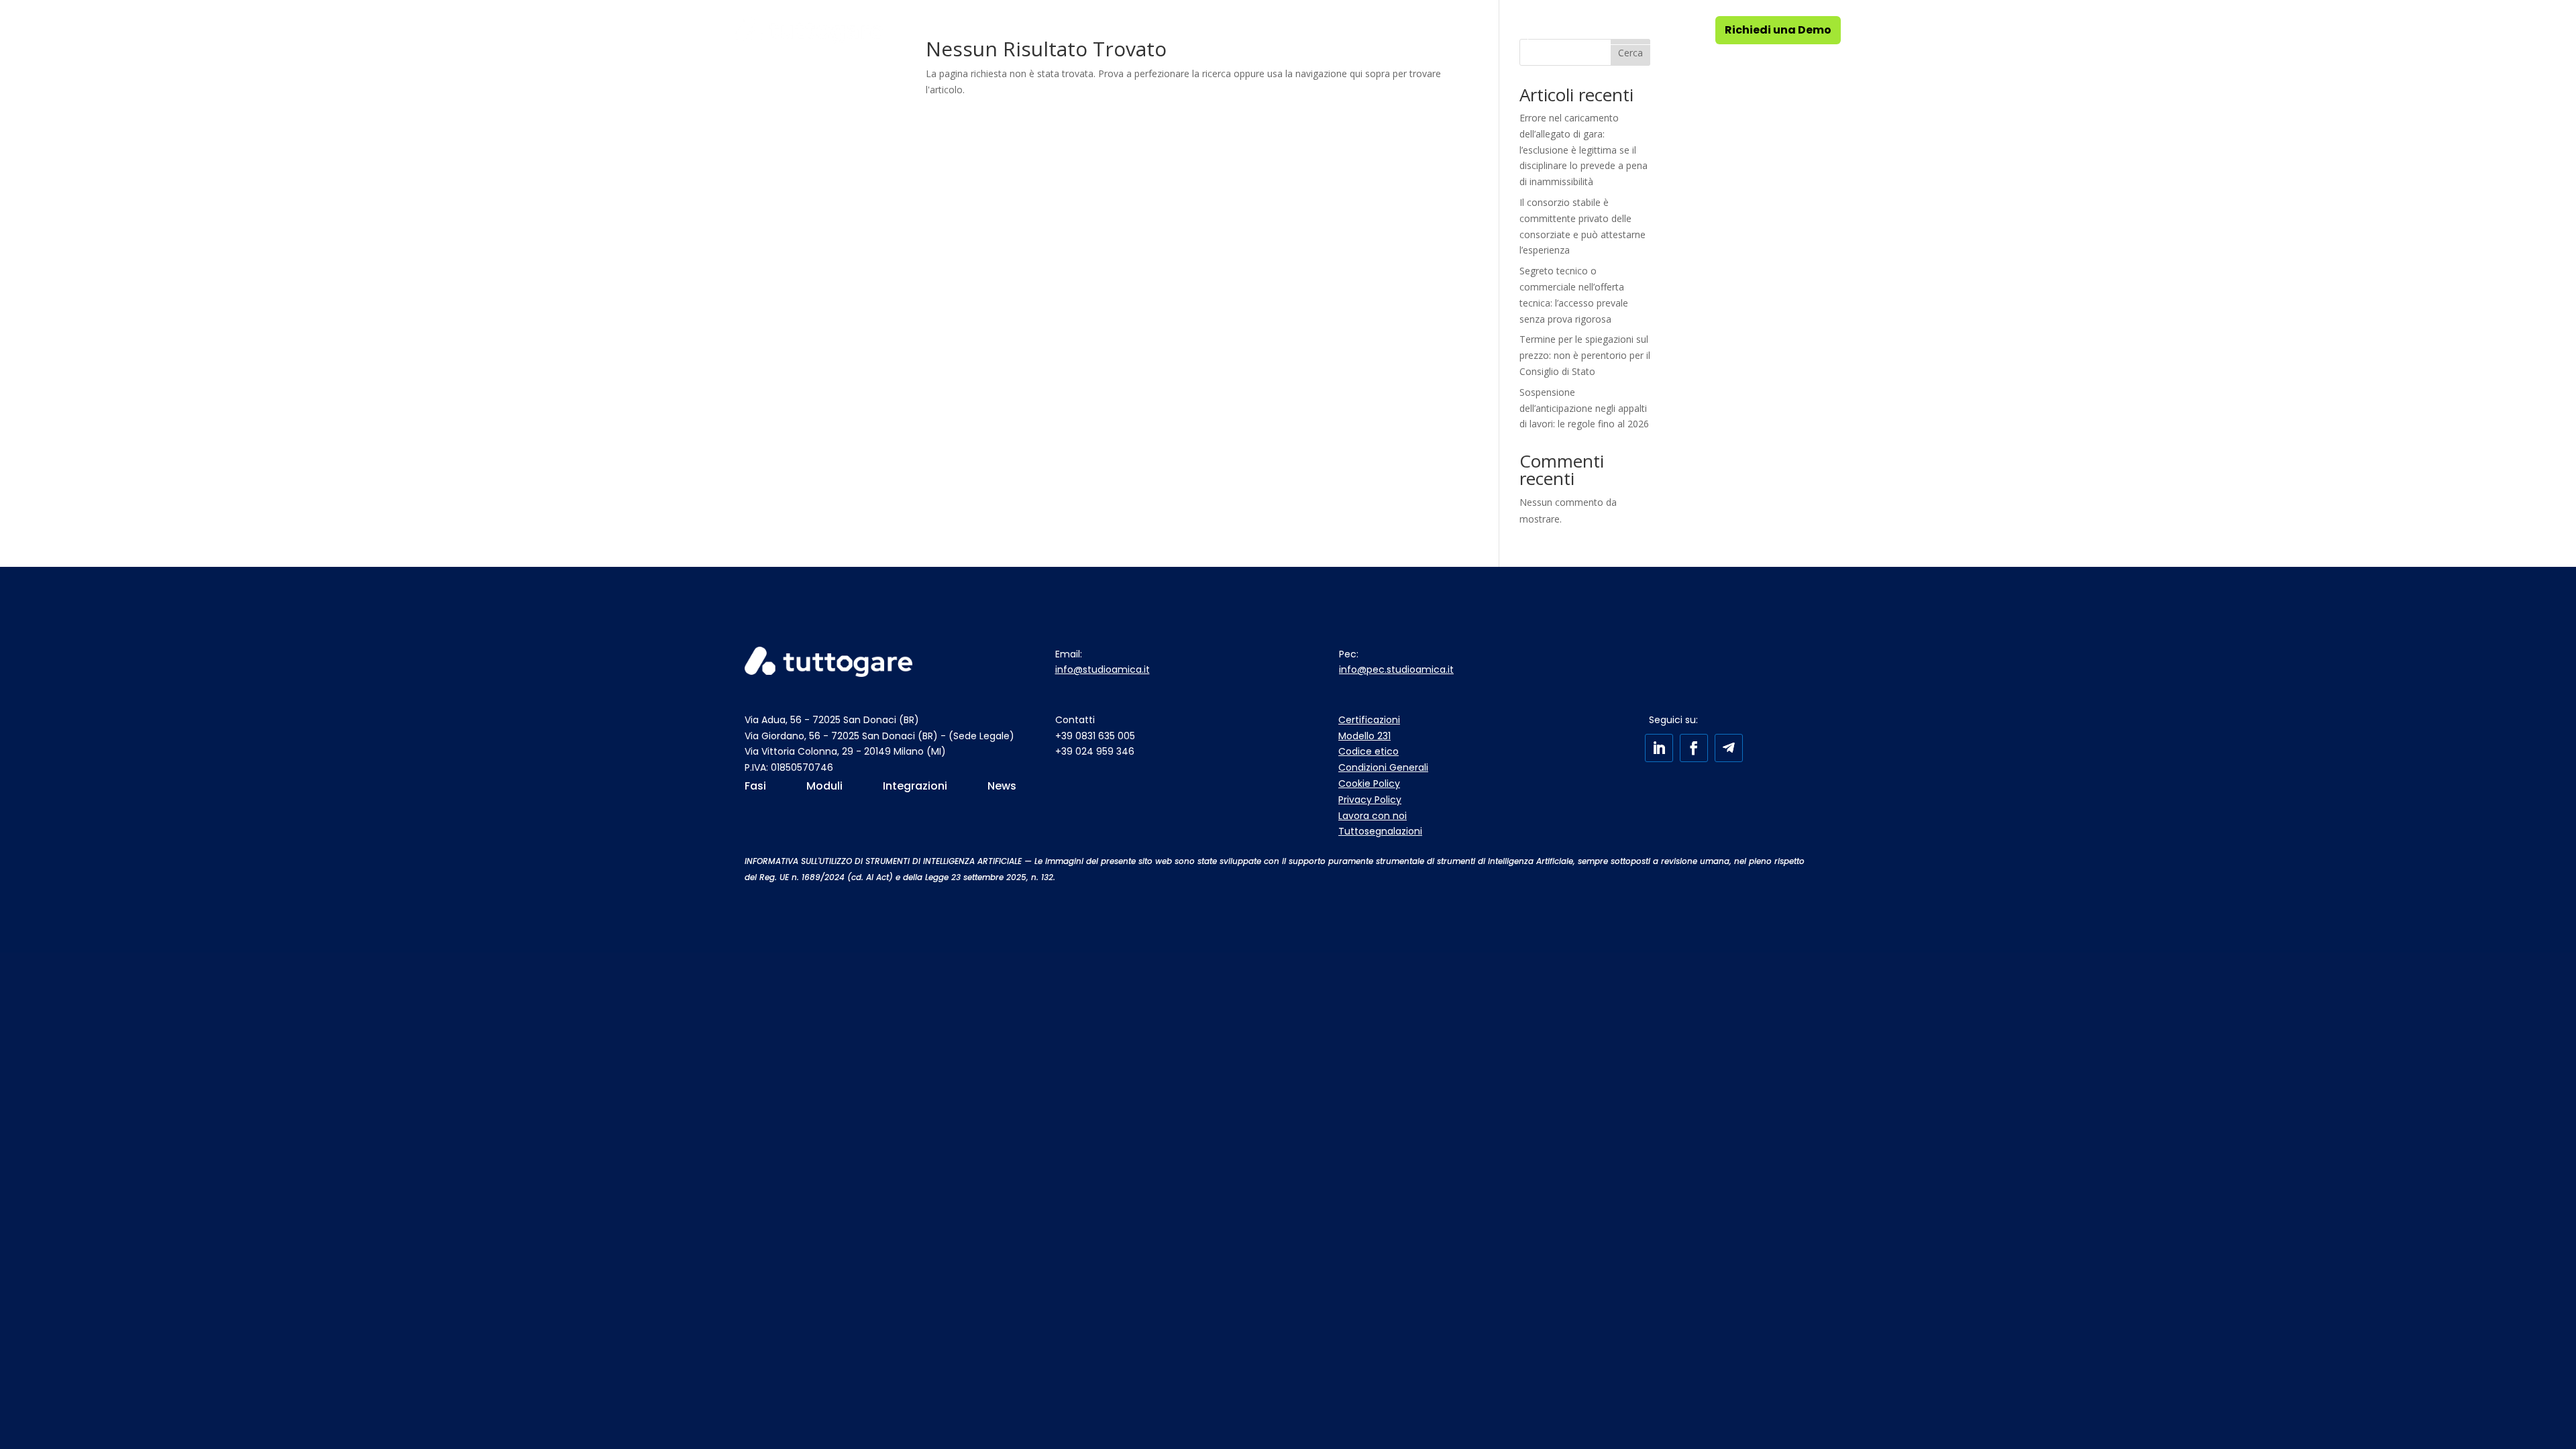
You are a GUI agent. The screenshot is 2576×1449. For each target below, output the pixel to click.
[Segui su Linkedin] (1659, 748)
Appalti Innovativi (1260, 30)
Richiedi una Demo (1778, 30)
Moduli (1036, 30)
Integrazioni (1380, 30)
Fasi (954, 30)
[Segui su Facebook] (1694, 748)
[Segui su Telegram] (1729, 748)
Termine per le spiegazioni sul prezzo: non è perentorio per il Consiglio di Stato (1584, 355)
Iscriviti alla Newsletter (1599, 30)
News (1467, 30)
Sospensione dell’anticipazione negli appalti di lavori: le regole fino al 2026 (1584, 408)
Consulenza (1140, 30)
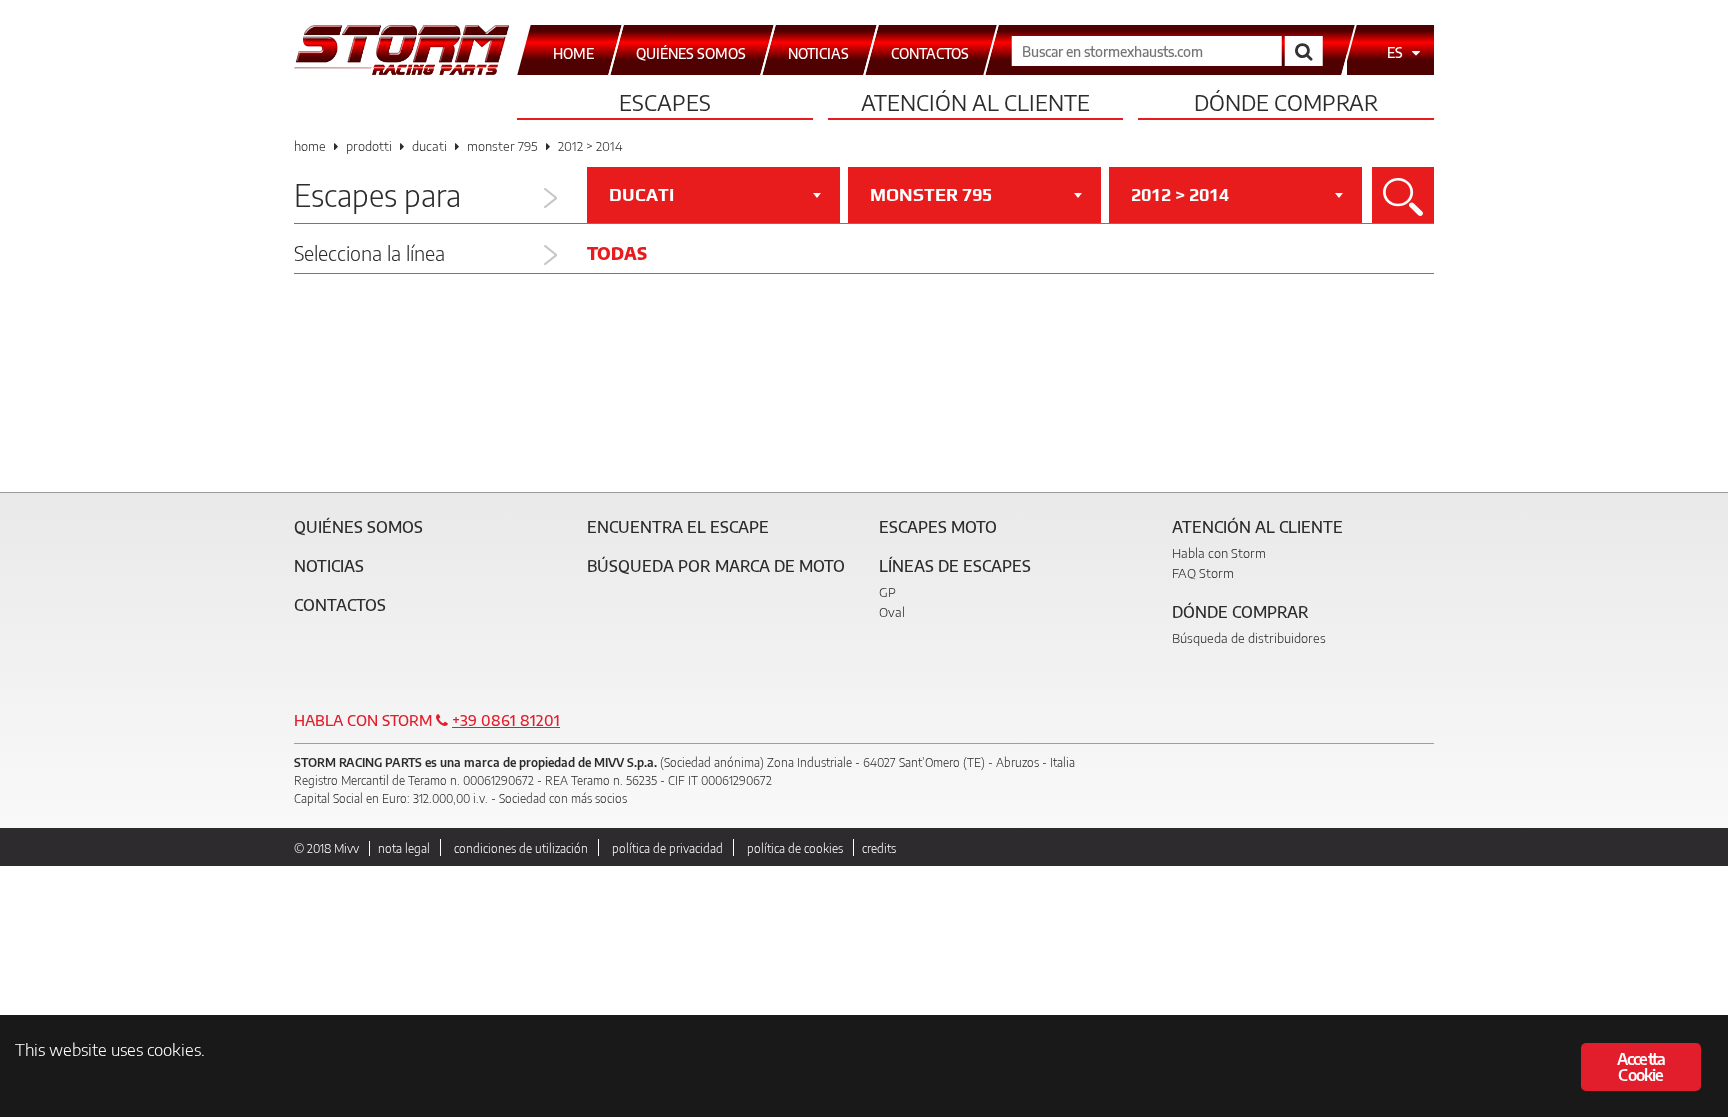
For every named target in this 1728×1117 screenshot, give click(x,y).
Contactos (340, 605)
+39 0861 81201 (506, 720)
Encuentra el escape (678, 527)
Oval (892, 612)
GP (887, 592)
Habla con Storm (1219, 553)
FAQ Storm (1203, 573)
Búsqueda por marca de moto (716, 566)
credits (879, 848)
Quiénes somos (358, 527)
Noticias (329, 566)
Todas (617, 253)
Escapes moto (938, 527)
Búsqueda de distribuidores (1249, 638)
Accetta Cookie (1641, 1067)
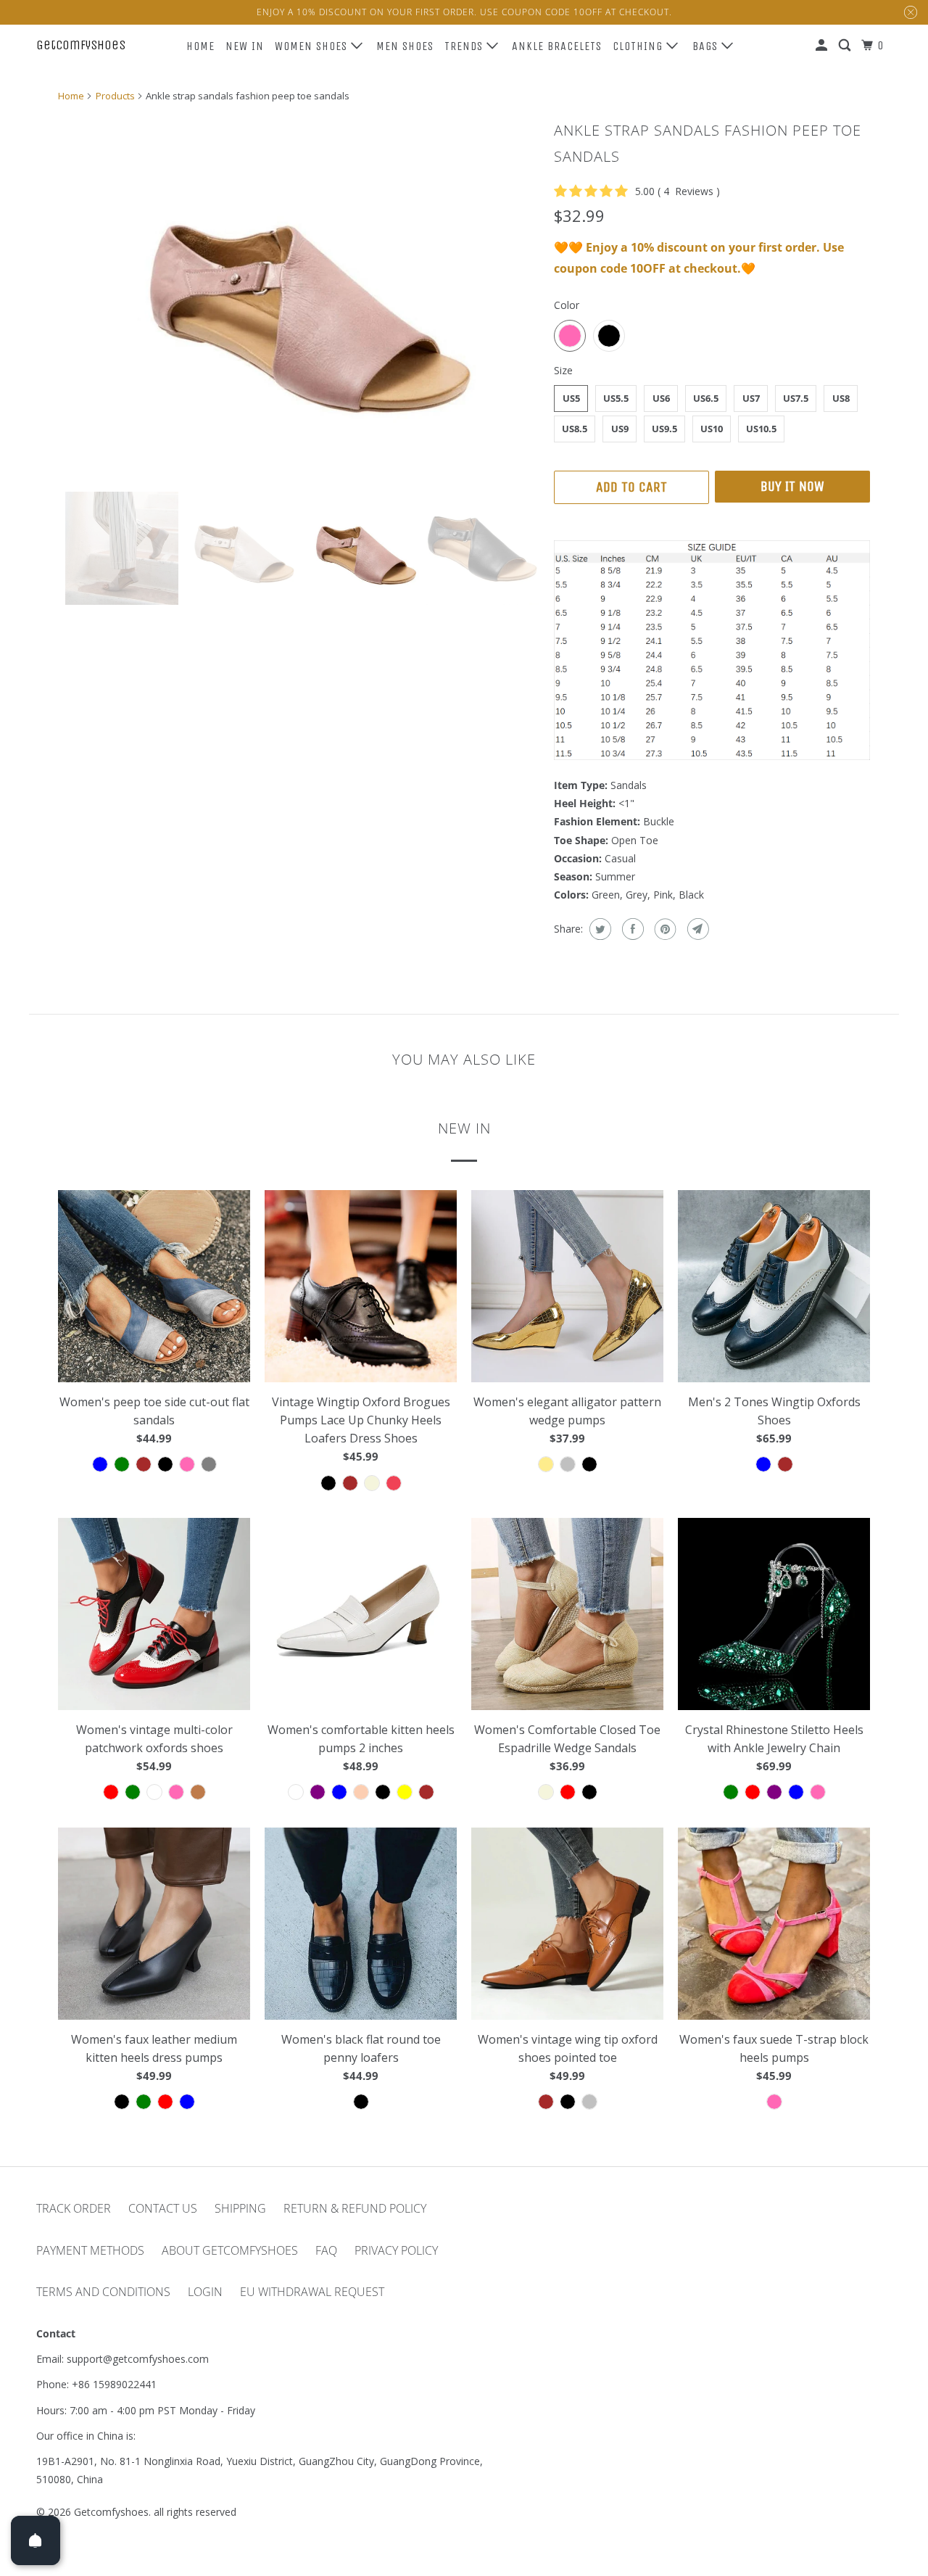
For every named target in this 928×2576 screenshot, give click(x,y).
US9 (620, 428)
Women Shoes (313, 46)
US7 (751, 398)
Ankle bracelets (557, 46)
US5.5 (616, 398)
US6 (661, 398)
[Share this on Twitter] (598, 929)
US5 (571, 398)
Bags (706, 46)
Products (115, 95)
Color (566, 305)
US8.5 (574, 428)
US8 (841, 398)
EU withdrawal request (312, 2292)
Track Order (73, 2208)
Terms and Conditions (103, 2292)
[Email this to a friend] (696, 929)
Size (563, 370)
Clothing (639, 46)
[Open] (35, 2540)
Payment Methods (90, 2250)
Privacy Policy (396, 2250)
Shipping (240, 2208)
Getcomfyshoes (80, 45)
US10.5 (761, 428)
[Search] (846, 45)
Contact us (162, 2208)
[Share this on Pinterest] (663, 929)
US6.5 (705, 398)
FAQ (326, 2250)
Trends (465, 46)
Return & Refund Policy (354, 2208)
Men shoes (405, 46)
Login (205, 2292)
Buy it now (792, 486)
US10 (711, 428)
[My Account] (823, 45)
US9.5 (664, 428)
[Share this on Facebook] (631, 929)
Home (200, 46)
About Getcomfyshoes (230, 2250)
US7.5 (795, 398)
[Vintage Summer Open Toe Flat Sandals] (298, 296)
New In (244, 46)
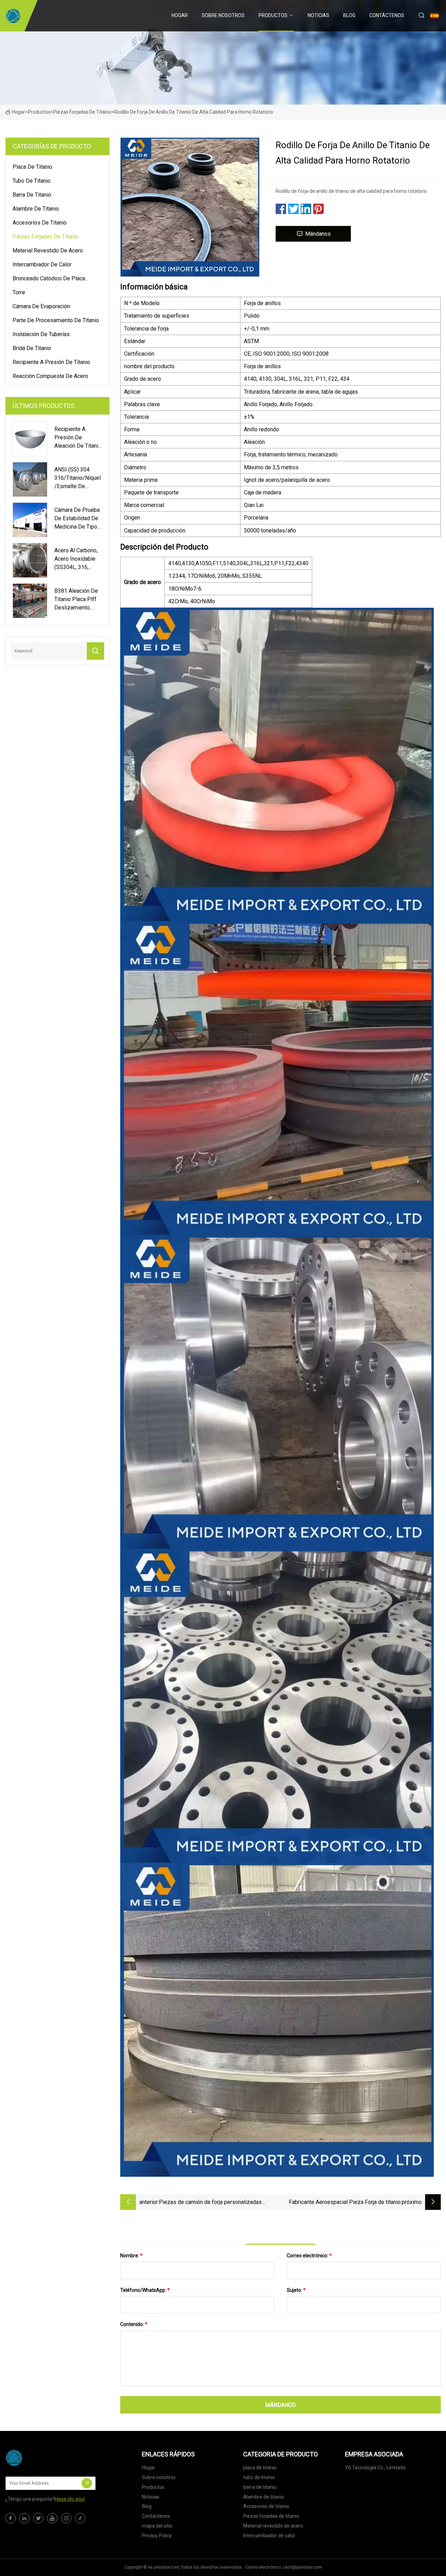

◆ **What you will do**
Take the line that contains "Escapes moto (938, 527)" and every line after it to the end of the records above; quote them exactly, leaving out the pictures.

◆ **Solution to this problem**
Escapes moto (938, 527)
Búsqueda de distribuidores (1249, 638)
Accetta Cookie (1641, 1067)
For every named target in this 928×2576 screenshot, give click(x,y).
US9 (620, 428)
Women Shoes (313, 46)
US7 (751, 398)
Ankle bracelets (557, 46)
US5.5 (616, 398)
US6 (661, 398)
[Share this on Twitter] (598, 929)
US5 (571, 398)
Bags (706, 46)
Products (115, 95)
Color (566, 305)
US8.5 (574, 428)
US8 (841, 398)
EU withdrawal request (312, 2292)
Track Order (73, 2208)
Terms and Conditions (103, 2292)
[Email this to a friend] (696, 929)
Size (563, 370)
Clothing (639, 46)
[Open] (35, 2540)
Payment Methods (90, 2250)
Privacy Policy (396, 2250)
Shipping (240, 2208)
Getcomfyshoes (80, 45)
US10.5 (761, 428)
[Search] (846, 45)
Contact us (162, 2208)
[Share this on Pinterest] (663, 929)
US6.5 (705, 398)
FAQ (326, 2250)
Trends (465, 46)
Return & Refund Policy (354, 2208)
Men shoes (405, 46)
Login (205, 2292)
Buy it now (792, 486)
US10 (711, 428)
[My Account] (823, 45)
US9.5 (664, 428)
[Share this on Facebook] (631, 929)
Home (200, 46)
About Getcomfyshoes (230, 2250)
US7.5 (795, 398)
[Vintage Summer Open Toe Flat Sandals] (298, 296)
New In (244, 46)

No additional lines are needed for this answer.